== REQUIRED ACTION ==
One range is to be output from the listing below, exactly as written: the line with "640x360 pixels." to the line with "Sort by the #Traits", both kept.

== SUPPLIED INFORMATION ==
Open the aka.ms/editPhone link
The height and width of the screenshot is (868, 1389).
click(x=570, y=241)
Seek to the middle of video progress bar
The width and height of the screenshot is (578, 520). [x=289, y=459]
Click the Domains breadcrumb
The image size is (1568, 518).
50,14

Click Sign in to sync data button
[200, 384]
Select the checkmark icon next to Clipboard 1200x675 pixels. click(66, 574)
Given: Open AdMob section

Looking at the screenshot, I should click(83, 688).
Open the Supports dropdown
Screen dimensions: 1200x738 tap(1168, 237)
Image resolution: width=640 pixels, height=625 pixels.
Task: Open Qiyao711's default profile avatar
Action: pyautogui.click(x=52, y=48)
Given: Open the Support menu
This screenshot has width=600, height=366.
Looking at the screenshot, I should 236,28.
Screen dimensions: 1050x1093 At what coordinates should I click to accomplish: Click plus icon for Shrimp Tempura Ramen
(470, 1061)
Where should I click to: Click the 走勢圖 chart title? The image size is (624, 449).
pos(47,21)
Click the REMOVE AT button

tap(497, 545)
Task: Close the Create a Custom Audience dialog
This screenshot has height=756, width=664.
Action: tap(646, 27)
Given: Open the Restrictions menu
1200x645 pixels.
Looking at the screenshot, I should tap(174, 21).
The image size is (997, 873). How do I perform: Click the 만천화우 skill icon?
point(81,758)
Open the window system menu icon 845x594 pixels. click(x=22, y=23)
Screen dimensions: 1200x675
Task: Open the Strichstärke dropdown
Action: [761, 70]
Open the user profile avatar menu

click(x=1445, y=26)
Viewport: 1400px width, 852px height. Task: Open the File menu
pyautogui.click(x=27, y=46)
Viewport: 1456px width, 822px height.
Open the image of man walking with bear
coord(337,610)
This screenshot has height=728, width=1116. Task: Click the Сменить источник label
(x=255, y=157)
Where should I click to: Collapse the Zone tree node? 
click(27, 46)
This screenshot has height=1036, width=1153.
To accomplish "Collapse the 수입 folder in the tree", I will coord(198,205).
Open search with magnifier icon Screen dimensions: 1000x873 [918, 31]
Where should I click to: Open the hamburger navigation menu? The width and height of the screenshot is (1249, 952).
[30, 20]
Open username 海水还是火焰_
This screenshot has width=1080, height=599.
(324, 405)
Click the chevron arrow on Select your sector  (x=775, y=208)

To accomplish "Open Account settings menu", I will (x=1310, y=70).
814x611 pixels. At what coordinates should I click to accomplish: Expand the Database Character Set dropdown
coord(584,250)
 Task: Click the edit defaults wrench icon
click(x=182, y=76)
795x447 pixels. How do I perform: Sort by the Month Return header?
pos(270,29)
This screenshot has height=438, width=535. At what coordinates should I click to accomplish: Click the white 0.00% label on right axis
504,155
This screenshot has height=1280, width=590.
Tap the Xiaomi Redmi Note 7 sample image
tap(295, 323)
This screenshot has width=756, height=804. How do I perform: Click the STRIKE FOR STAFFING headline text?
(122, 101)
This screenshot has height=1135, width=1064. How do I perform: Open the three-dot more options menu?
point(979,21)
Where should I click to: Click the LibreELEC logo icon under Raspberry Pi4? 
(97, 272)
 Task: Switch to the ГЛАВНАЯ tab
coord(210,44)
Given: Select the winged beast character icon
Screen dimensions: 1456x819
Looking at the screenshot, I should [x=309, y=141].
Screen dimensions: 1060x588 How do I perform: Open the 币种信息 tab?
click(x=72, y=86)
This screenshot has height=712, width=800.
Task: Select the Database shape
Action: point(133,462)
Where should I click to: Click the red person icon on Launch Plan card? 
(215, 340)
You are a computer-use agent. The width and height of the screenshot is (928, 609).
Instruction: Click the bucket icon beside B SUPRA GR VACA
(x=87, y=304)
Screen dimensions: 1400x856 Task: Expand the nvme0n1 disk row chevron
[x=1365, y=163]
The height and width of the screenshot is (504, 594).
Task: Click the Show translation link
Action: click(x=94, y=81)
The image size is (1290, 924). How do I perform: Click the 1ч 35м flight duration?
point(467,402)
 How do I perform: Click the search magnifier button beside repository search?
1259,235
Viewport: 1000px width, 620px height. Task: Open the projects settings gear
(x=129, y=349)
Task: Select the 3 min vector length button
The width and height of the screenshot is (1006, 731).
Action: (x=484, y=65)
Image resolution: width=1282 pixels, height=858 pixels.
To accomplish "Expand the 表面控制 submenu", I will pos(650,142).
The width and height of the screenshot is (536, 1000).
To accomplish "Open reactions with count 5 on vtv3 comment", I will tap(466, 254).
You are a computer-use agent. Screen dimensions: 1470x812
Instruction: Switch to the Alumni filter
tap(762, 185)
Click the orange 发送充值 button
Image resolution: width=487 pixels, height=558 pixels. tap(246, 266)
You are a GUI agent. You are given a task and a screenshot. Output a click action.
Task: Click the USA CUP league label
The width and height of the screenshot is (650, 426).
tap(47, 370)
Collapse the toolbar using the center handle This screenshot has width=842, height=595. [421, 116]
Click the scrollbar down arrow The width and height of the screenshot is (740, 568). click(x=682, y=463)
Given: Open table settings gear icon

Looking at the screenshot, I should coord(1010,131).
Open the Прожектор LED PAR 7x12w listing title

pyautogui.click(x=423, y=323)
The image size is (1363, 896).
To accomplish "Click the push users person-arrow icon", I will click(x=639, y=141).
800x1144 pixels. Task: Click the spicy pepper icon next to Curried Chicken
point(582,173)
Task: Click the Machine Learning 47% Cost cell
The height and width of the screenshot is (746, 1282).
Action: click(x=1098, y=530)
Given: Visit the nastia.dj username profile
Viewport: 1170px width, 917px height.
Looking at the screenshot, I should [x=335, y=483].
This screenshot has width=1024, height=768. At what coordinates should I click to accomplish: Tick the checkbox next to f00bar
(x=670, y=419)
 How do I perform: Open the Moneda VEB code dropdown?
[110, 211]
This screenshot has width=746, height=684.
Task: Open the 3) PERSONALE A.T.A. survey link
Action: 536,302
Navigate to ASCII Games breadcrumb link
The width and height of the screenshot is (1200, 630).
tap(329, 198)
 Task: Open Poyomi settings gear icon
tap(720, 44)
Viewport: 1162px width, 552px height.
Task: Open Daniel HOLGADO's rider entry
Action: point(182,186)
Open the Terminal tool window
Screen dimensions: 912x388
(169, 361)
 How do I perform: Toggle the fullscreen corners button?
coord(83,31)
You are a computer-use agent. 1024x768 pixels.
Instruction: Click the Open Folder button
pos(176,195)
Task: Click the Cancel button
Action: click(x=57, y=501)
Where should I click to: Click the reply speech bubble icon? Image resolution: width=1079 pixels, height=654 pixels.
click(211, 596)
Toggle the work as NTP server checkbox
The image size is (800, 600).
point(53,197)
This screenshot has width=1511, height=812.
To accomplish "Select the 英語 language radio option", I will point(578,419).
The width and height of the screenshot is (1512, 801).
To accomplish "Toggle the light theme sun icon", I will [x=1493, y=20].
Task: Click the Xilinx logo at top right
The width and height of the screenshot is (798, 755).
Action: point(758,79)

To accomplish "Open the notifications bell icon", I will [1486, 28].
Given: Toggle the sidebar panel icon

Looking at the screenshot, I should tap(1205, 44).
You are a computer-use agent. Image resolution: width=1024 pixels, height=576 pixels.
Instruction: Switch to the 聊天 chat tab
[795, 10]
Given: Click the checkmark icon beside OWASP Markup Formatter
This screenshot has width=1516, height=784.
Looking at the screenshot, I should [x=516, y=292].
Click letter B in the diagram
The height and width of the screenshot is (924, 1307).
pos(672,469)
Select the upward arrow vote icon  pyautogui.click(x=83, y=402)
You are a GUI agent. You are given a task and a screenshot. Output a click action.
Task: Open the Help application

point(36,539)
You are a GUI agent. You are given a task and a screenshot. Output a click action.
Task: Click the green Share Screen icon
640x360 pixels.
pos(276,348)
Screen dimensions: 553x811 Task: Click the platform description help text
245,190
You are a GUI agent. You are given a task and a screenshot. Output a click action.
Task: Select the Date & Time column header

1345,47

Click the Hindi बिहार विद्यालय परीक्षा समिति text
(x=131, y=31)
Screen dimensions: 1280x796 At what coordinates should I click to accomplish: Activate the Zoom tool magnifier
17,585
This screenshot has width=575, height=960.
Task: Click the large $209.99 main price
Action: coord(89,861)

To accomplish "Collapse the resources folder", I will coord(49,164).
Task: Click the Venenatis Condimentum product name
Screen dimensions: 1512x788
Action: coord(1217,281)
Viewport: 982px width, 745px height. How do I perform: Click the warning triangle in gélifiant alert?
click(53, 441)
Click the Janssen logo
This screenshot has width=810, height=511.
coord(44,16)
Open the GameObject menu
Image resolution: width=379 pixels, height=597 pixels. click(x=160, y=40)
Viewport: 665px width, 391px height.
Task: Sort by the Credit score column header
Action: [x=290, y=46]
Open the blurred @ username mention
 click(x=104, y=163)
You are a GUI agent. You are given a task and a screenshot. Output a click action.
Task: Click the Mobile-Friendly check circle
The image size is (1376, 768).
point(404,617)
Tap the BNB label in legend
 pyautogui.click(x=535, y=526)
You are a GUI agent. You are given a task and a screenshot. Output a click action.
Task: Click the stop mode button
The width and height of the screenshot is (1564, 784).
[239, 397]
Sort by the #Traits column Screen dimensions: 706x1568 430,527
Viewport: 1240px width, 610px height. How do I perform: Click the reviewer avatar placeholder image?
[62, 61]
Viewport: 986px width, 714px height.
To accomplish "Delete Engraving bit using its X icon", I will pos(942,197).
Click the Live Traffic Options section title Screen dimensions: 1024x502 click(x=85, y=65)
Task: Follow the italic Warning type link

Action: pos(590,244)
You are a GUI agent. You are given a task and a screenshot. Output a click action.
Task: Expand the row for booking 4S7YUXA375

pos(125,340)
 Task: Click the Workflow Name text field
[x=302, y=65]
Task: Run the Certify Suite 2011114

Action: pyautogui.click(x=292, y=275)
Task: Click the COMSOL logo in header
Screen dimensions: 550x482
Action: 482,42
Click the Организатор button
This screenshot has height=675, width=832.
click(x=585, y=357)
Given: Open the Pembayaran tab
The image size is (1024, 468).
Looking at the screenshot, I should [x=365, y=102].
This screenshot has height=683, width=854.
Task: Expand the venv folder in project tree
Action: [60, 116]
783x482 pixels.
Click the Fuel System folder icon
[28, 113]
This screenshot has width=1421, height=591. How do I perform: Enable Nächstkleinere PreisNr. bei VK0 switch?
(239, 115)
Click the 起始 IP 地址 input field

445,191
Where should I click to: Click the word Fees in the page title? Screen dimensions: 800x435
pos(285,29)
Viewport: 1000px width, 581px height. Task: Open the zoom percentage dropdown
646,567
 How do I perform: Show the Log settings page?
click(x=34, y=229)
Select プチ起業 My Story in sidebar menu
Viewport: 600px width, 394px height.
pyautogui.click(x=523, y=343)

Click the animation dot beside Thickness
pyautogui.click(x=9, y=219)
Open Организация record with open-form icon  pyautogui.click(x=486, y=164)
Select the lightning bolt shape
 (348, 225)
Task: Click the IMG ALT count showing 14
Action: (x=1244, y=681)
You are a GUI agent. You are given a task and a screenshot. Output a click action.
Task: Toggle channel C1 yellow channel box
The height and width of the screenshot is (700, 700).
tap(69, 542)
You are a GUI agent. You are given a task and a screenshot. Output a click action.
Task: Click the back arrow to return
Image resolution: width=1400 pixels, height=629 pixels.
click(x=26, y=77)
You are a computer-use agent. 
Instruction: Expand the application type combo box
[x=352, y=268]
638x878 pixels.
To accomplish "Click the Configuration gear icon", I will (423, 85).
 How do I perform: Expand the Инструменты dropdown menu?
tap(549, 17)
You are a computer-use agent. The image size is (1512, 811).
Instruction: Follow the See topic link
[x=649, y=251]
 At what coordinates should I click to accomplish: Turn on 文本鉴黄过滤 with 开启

== SOLVED PROBLEM ==
640x360 pixels.
pos(276,348)
Screen dimensions: 553x811 Task: Click the platform description help text
245,190
You are a GUI agent. You are given a task and a screenshot. Output a click action.
Task: Select the Date & Time column header

1345,47

Click the Hindi बिहार विद्यालय परीक्षा समिति text
(x=131, y=31)
Screen dimensions: 1280x796 At what coordinates should I click to accomplish: Activate the Zoom tool magnifier
17,585
This screenshot has width=575, height=960.
Task: Click the large $209.99 main price
Action: coord(89,861)

To accomplish "Collapse the resources folder", I will coord(49,164).
Task: Click the Venenatis Condimentum product name
Screen dimensions: 1512x788
Action: coord(1217,281)
Viewport: 982px width, 745px height. How do I perform: Click the warning triangle in gélifiant alert?
click(53, 441)
Click the Janssen logo
This screenshot has width=810, height=511.
coord(44,16)
Open the GameObject menu
Image resolution: width=379 pixels, height=597 pixels. click(x=160, y=40)
Viewport: 665px width, 391px height.
Task: Sort by the Credit score column header
Action: [x=290, y=46]
Open the blurred @ username mention
 click(x=104, y=163)
You are a GUI agent. You are given a task and a screenshot. Output a click action.
Task: Click the Mobile-Friendly check circle
The image size is (1376, 768).
point(404,617)
Tap the BNB label in legend
 pyautogui.click(x=535, y=526)
You are a GUI agent. You are given a task and a screenshot. Output a click action.
Task: Click the stop mode button
The width and height of the screenshot is (1564, 784).
[239, 397]
Sort by the #Traits column Screen dimensions: 706x1568 430,527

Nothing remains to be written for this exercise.